-- Begin --

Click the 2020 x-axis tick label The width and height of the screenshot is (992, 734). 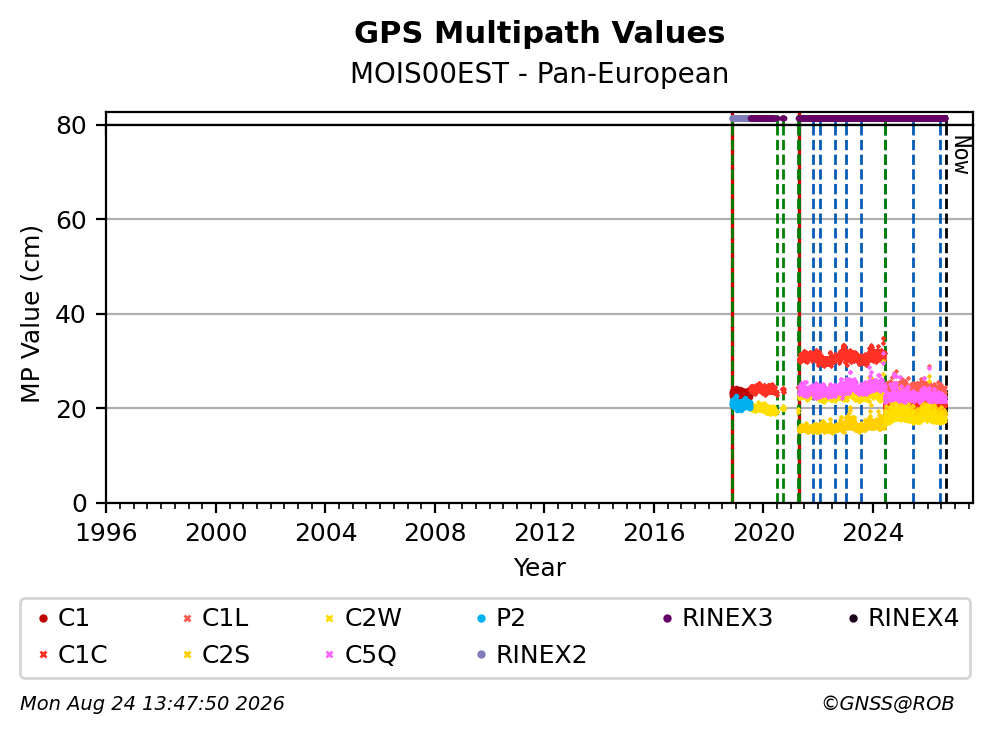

-- End --
-- Begin --

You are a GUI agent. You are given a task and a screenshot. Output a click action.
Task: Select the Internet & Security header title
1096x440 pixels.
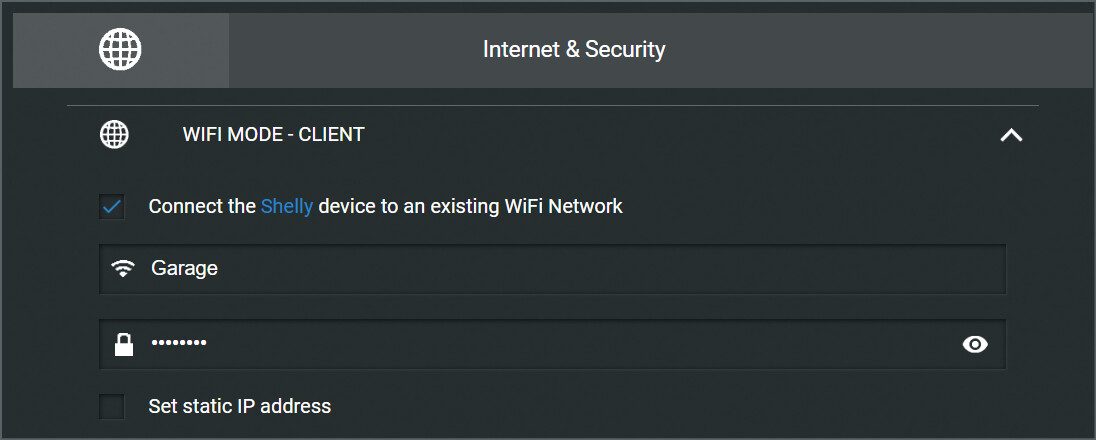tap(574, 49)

-- End --

PROBLEM TO WORK ON: Can you return, word for word, the rows starting at the one containing "You are a GUI" and ending at the one containing "tap(574, 49)", with both of those rows included? Leave the pictures out.

REPLY:
You are a GUI agent. You are given a task and a screenshot. Output a click action.
Task: Select the Internet & Security header title
1096x440 pixels.
tap(574, 49)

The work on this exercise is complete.